Stock pool is small and subject to survivor bias: Each market includes only the top 37–55 stocks by sector, excluding those without a full history. This introduces survivor bias, and it remains questionable whether the method can generalize to a broader all-market universe.
Lack of module-level ablation: The main text primarily provides comparisons with external baselines (Table 3/4) and case studies (Table 5). The individual contributions of CDG/MLG/BL-MVO and improvements lost by removing the gate are not fully expanded in the main text (some are in the appendix).
Cross-market conclusions cannot be directly compared: Market states during the test periods vary significantly across regions (e.g., overall loss in CSI300 vs. high Sharpe in EUROSTOXX). Absolute ASR values should not be compared directly; relative rankings within the same market are what matter.

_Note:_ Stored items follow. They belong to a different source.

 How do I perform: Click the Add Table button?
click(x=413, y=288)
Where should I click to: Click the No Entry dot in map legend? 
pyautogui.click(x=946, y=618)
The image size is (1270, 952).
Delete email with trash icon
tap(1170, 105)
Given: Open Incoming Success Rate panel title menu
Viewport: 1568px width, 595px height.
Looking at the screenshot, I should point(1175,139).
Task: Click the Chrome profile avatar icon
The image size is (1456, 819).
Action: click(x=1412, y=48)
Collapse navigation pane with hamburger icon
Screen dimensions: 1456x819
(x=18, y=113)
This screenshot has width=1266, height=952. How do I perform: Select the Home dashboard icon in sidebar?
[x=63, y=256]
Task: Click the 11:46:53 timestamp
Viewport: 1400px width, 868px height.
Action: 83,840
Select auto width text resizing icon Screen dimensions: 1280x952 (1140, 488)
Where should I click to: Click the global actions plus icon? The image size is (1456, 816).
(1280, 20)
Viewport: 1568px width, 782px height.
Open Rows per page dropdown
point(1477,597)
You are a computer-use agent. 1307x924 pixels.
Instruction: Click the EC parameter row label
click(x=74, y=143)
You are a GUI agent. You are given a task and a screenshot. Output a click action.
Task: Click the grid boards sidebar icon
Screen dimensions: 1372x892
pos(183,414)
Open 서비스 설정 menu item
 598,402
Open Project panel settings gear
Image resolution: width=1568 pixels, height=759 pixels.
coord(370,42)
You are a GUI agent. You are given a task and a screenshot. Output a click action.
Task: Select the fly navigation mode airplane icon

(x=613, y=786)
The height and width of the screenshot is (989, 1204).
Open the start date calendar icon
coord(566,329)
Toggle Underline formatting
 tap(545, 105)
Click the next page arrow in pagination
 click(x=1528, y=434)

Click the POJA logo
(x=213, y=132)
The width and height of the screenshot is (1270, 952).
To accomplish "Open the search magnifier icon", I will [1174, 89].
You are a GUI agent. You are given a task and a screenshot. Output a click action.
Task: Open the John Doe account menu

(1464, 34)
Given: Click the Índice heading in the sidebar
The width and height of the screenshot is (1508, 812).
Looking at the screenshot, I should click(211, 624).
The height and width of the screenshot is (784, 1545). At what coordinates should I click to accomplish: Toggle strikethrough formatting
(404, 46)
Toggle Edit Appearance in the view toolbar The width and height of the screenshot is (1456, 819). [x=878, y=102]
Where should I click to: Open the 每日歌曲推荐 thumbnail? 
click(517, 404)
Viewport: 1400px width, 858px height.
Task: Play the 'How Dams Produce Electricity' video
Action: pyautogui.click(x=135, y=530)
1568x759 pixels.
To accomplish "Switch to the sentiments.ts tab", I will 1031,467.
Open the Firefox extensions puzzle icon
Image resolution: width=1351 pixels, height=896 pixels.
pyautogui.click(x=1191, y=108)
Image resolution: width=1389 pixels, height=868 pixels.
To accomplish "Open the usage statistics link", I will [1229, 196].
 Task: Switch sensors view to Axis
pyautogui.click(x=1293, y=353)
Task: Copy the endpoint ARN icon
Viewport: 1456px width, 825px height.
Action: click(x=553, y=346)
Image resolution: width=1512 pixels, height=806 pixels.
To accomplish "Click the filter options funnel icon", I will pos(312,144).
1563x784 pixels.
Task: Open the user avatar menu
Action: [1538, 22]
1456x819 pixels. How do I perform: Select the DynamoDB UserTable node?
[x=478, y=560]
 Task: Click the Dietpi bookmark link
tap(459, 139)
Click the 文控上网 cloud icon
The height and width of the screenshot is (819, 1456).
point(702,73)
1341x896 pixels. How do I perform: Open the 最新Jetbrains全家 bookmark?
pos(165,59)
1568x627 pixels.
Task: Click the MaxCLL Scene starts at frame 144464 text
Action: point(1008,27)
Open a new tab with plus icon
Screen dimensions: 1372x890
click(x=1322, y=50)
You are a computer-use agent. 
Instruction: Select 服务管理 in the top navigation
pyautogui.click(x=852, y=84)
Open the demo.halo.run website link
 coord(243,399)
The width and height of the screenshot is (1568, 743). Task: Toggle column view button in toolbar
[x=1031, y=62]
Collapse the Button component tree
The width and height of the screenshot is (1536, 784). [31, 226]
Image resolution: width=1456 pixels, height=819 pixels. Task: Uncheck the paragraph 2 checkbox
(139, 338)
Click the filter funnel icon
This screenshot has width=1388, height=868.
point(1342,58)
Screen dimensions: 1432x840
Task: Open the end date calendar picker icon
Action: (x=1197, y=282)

vs. MVO / Black–Litterman (Classical MPT): These rely on historical windows for mean/covariance estimation and fail when regimes shift. STABLE uses conditional diffusion to generate regime-aware future distributions to replace "historical plug-ins," essentially shifting the estimation from "backward-looking" to "forward-looking."
vs. DeepTrader / MetaTrader / AlphaMix (RL Allocation): These methods derive regime awareness mainly from macro signals and are prone to overfitting macro states. STABLE uses MLG gating to separate macro/stock influences at the stock level and Kalman-β for stock-level regime adaptation, filling the gap of "macro impact variation by stock."
vs. Diffusion-TS / AEC-GAN / KoVAE (Generative TS Prediction): These are designed for general-purpose generalization and do not adjust conditions at the stock level. STABLE’s systemic + idiosyncratic noise decomposition allows conditional weights to vary by stock and time, resulting in lower MSE/DTW across the board.

Rating¶

Novelty: ⭐⭐⭐⭐ Connecting the sampling distribution of conditional diffusion to Black–Litterman views and using generative covariance as certainty weight is a rare and self-consistent integration.
Experimental Thoroughness: ⭐⭐⭐ Covers four markets, two tasks, and case studies, but lacks module-level ablation in the main text, and the stock pool is small with survivor bias.
Writing Quality: ⭐⭐⭐⭐ The three-stage motivation (C1/C2/C3 ↔ I1/I2/I3) is clearly mapped, and formulas are complete.
Value: ⭐⭐⭐⭐ Directly relevant to financial AI practice; the "diffusion as view generator" paradigm can be replicated in other asset allocation scenarios.